Document Type
Article
Publication Date
10-2011
Journal Title
John Marshall Review of Intellectual Property Law
ISSN
1930-8140
Abstract
This Article presents the first survival model for systematically identifying and comparing United States district courts as patent rocket dockets, and for examining related trends in patent litigation. The conventional wisdom of rocket docket status in a judicial district tends to rely on average case disposition times and the availability of court rules for patent cases, as well as anecdotal information about well-known jurists with experience in patent adjudication.

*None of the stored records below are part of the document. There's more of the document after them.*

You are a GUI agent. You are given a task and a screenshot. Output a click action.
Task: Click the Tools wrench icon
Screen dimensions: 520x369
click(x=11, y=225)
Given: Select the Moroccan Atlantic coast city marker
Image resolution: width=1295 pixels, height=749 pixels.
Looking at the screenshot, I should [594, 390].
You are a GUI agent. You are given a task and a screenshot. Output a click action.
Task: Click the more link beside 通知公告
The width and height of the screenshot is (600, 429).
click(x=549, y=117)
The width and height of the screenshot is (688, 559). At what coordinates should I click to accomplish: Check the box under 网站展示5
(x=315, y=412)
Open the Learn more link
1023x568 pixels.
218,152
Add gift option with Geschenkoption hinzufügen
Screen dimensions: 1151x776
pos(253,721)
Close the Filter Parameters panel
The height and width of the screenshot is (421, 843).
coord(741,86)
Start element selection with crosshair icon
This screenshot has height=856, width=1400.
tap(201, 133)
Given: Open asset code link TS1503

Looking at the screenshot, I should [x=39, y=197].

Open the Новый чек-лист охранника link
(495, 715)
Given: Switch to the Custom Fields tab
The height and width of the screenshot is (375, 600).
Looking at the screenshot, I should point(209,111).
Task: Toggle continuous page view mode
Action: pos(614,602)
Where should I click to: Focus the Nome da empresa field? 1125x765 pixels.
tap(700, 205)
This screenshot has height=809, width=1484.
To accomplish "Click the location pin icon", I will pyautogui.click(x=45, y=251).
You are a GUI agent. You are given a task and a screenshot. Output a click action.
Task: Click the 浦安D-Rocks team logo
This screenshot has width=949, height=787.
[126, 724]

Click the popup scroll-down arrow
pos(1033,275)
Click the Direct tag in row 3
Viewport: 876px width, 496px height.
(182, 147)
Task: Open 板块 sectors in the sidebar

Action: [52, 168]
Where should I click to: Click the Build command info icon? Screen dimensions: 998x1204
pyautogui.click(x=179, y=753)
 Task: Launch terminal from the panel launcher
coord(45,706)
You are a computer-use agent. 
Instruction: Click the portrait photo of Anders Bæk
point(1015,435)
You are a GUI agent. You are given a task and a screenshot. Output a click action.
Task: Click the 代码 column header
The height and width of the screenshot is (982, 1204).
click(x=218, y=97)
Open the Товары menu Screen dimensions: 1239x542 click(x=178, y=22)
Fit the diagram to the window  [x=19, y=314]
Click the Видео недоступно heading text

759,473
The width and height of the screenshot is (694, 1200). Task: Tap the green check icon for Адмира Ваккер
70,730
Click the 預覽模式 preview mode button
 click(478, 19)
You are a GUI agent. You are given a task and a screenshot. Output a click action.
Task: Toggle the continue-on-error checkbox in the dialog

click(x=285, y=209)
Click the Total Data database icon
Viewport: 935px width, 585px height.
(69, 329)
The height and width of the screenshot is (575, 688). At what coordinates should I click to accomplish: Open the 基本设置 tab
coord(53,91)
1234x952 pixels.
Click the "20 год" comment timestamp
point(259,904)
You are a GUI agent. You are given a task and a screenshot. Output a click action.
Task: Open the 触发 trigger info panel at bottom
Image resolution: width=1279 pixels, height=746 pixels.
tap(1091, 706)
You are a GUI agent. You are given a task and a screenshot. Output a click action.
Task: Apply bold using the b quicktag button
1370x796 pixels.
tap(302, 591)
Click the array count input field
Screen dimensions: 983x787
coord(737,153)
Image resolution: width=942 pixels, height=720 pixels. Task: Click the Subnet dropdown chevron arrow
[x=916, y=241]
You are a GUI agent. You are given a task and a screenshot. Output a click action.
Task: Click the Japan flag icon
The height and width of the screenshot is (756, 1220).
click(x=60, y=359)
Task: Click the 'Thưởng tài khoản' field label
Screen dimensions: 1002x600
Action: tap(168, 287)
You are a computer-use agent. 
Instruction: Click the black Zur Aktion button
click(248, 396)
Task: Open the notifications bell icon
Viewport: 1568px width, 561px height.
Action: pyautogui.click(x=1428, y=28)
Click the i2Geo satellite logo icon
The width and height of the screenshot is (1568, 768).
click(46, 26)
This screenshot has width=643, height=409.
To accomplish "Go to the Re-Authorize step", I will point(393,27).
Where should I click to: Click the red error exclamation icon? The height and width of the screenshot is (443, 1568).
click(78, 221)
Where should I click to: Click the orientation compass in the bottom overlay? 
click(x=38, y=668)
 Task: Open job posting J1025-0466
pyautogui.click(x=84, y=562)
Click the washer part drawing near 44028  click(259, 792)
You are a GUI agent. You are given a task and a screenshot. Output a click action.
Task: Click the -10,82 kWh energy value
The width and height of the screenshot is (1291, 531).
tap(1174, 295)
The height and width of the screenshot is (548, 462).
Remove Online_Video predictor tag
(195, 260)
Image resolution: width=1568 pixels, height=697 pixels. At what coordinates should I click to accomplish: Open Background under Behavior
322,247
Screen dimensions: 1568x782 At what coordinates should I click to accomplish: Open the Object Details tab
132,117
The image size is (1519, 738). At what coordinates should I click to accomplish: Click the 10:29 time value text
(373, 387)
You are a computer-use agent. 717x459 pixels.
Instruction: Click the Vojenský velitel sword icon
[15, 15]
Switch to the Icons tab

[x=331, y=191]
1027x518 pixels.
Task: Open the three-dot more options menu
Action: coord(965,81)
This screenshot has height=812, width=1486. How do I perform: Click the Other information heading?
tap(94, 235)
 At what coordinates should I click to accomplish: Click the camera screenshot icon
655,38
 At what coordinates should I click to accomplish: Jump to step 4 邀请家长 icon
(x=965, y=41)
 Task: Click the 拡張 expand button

By comparison, this Article approaches rocket dockets through a quantitative investigation of recent historical trends in patent case filings as well as through market concentration analysis at the district court and circuit court levels of patent case filings. Most significantly, the Article provides an indexed ranking of district courts derived from survival analysis of case dispositions, marginal pendency, and court capacity based on data from over 44,000 patent infringement cases litigated during the 1985-2010 period.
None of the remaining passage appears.